─── Source information

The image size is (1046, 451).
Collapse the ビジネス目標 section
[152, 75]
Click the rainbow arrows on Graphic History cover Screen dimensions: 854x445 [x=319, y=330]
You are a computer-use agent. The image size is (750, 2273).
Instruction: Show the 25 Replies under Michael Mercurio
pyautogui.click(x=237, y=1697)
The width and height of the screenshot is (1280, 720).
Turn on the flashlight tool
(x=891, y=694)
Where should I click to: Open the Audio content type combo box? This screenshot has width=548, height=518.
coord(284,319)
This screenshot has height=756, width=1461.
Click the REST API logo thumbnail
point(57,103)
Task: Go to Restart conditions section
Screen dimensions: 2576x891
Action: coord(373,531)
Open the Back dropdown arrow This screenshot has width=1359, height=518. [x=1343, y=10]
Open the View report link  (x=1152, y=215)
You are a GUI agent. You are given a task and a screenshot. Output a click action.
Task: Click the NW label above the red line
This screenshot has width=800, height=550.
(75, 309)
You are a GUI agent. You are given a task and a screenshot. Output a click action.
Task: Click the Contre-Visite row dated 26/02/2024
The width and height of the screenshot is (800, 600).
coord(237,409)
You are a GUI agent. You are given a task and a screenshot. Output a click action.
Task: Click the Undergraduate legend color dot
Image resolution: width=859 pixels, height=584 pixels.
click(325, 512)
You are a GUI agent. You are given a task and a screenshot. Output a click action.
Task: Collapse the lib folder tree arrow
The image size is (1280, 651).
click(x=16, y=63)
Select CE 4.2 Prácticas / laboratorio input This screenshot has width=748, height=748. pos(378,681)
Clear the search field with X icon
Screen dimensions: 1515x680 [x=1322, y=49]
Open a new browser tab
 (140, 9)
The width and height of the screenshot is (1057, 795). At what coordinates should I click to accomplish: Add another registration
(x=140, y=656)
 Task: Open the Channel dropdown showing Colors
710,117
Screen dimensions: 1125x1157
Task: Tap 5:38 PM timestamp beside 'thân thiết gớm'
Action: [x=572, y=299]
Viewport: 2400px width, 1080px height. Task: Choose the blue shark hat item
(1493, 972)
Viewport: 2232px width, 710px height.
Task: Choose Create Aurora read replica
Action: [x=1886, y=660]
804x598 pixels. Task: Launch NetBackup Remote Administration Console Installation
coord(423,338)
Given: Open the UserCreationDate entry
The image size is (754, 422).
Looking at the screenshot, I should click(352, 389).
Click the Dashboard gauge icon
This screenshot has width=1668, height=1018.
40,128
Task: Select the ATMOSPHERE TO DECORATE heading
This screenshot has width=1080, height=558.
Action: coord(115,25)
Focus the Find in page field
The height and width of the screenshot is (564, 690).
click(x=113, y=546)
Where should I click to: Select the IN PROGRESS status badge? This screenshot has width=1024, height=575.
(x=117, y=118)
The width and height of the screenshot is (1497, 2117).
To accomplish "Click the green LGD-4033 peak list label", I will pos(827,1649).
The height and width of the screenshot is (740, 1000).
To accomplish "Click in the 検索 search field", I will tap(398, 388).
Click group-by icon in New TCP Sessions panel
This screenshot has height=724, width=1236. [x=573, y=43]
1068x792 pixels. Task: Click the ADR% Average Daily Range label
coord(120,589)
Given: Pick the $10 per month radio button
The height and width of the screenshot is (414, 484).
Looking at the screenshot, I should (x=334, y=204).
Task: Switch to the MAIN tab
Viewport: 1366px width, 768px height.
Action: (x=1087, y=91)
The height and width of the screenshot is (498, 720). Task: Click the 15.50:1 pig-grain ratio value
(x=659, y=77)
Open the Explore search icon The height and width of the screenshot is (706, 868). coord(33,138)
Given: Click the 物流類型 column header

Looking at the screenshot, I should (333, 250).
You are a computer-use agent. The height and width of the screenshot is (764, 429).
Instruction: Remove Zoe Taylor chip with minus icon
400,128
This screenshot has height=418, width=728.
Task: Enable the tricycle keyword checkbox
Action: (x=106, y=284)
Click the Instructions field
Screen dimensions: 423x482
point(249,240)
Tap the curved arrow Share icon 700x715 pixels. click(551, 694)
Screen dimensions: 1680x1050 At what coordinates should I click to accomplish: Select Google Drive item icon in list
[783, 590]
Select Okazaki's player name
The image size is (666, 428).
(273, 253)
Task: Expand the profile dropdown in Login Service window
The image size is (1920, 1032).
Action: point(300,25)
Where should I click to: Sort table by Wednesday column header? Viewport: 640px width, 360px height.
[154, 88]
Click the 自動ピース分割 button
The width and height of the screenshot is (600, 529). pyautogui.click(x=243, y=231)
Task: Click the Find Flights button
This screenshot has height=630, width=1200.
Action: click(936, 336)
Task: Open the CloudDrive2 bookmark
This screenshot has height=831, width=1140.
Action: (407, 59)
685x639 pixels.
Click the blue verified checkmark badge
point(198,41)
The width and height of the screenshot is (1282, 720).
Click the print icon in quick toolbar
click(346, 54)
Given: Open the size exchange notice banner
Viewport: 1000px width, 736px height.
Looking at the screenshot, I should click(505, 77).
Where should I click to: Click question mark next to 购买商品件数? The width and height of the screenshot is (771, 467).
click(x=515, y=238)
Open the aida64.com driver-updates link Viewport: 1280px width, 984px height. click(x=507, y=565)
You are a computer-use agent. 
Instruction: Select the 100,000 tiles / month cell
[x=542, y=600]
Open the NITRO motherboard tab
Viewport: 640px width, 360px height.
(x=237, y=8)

──────

◆ What the task requires ◆
Give back the complete material, keeping every word exactly as written.

◆ Solution below ◆
The image size is (1046, 451).
Collapse the ビジネス目標 section
[152, 75]
Click the rainbow arrows on Graphic History cover Screen dimensions: 854x445 [x=319, y=330]
You are a computer-use agent. The image size is (750, 2273).
Instruction: Show the 25 Replies under Michael Mercurio
pyautogui.click(x=237, y=1697)
The width and height of the screenshot is (1280, 720).
Turn on the flashlight tool
(x=891, y=694)
Where should I click to: Open the Audio content type combo box? This screenshot has width=548, height=518.
coord(284,319)
This screenshot has height=756, width=1461.
Click the REST API logo thumbnail
point(57,103)
Task: Go to Restart conditions section
Screen dimensions: 2576x891
Action: coord(373,531)
Open the Back dropdown arrow This screenshot has width=1359, height=518. [x=1343, y=10]
Open the View report link  (x=1152, y=215)
You are a GUI agent. You are given a task and a screenshot. Output a click action.
Task: Click the NW label above the red line
This screenshot has width=800, height=550.
(75, 309)
You are a GUI agent. You are given a task and a screenshot. Output a click action.
Task: Click the Contre-Visite row dated 26/02/2024
The width and height of the screenshot is (800, 600).
coord(237,409)
You are a GUI agent. You are given a task and a screenshot. Output a click action.
Task: Click the Undergraduate legend color dot
Image resolution: width=859 pixels, height=584 pixels.
click(325, 512)
You are a GUI agent. You are given a task and a screenshot. Output a click action.
Task: Collapse the lib folder tree arrow
The image size is (1280, 651).
click(x=16, y=63)
Select CE 4.2 Prácticas / laboratorio input This screenshot has width=748, height=748. pos(378,681)
Clear the search field with X icon
Screen dimensions: 1515x680 [x=1322, y=49]
Open a new browser tab
 (140, 9)
The width and height of the screenshot is (1057, 795). At what coordinates should I click to accomplish: Add another registration
(x=140, y=656)
 Task: Open the Channel dropdown showing Colors
710,117
Screen dimensions: 1125x1157
Task: Tap 5:38 PM timestamp beside 'thân thiết gớm'
Action: [x=572, y=299]
Viewport: 2400px width, 1080px height. Task: Choose the blue shark hat item
(1493, 972)
Viewport: 2232px width, 710px height.
Task: Choose Create Aurora read replica
Action: [x=1886, y=660]
804x598 pixels. Task: Launch NetBackup Remote Administration Console Installation
coord(423,338)
Given: Open the UserCreationDate entry
The image size is (754, 422).
Looking at the screenshot, I should click(352, 389).
Click the Dashboard gauge icon
This screenshot has width=1668, height=1018.
40,128
Task: Select the ATMOSPHERE TO DECORATE heading
This screenshot has width=1080, height=558.
Action: coord(115,25)
Focus the Find in page field
The height and width of the screenshot is (564, 690).
click(x=113, y=546)
Where should I click to: Select the IN PROGRESS status badge? This screenshot has width=1024, height=575.
(x=117, y=118)
The width and height of the screenshot is (1497, 2117).
To accomplish "Click the green LGD-4033 peak list label", I will pos(827,1649).
The height and width of the screenshot is (740, 1000).
To accomplish "Click in the 検索 search field", I will tap(398, 388).
Click group-by icon in New TCP Sessions panel
This screenshot has height=724, width=1236. [x=573, y=43]
1068x792 pixels. Task: Click the ADR% Average Daily Range label
coord(120,589)
Given: Pick the $10 per month radio button
The height and width of the screenshot is (414, 484).
Looking at the screenshot, I should (x=334, y=204).
Task: Switch to the MAIN tab
Viewport: 1366px width, 768px height.
Action: (x=1087, y=91)
The height and width of the screenshot is (498, 720). Task: Click the 15.50:1 pig-grain ratio value
(x=659, y=77)
Open the Explore search icon The height and width of the screenshot is (706, 868). coord(33,138)
Given: Click the 物流類型 column header

Looking at the screenshot, I should (333, 250).
You are a computer-use agent. The height and width of the screenshot is (764, 429).
Instruction: Remove Zoe Taylor chip with minus icon
400,128
This screenshot has height=418, width=728.
Task: Enable the tricycle keyword checkbox
Action: (x=106, y=284)
Click the Instructions field
Screen dimensions: 423x482
point(249,240)
Tap the curved arrow Share icon 700x715 pixels. click(551, 694)
Screen dimensions: 1680x1050 At what coordinates should I click to accomplish: Select Google Drive item icon in list
[783, 590]
Select Okazaki's player name
The image size is (666, 428).
(273, 253)
Task: Expand the profile dropdown in Login Service window
The image size is (1920, 1032).
Action: point(300,25)
Where should I click to: Sort table by Wednesday column header? Viewport: 640px width, 360px height.
[154, 88]
Click the 自動ピース分割 button
The width and height of the screenshot is (600, 529). pyautogui.click(x=243, y=231)
Task: Click the Find Flights button
This screenshot has height=630, width=1200.
Action: click(936, 336)
Task: Open the CloudDrive2 bookmark
This screenshot has height=831, width=1140.
Action: (407, 59)
685x639 pixels.
Click the blue verified checkmark badge
point(198,41)
The width and height of the screenshot is (1282, 720).
Click the print icon in quick toolbar
click(346, 54)
Given: Open the size exchange notice banner
Viewport: 1000px width, 736px height.
Looking at the screenshot, I should click(505, 77).
Where should I click to: Click question mark next to 购买商品件数? The width and height of the screenshot is (771, 467).
click(x=515, y=238)
Open the aida64.com driver-updates link Viewport: 1280px width, 984px height. click(x=507, y=565)
You are a computer-use agent. 
Instruction: Select the 100,000 tiles / month cell
[x=542, y=600]
Open the NITRO motherboard tab
Viewport: 640px width, 360px height.
(x=237, y=8)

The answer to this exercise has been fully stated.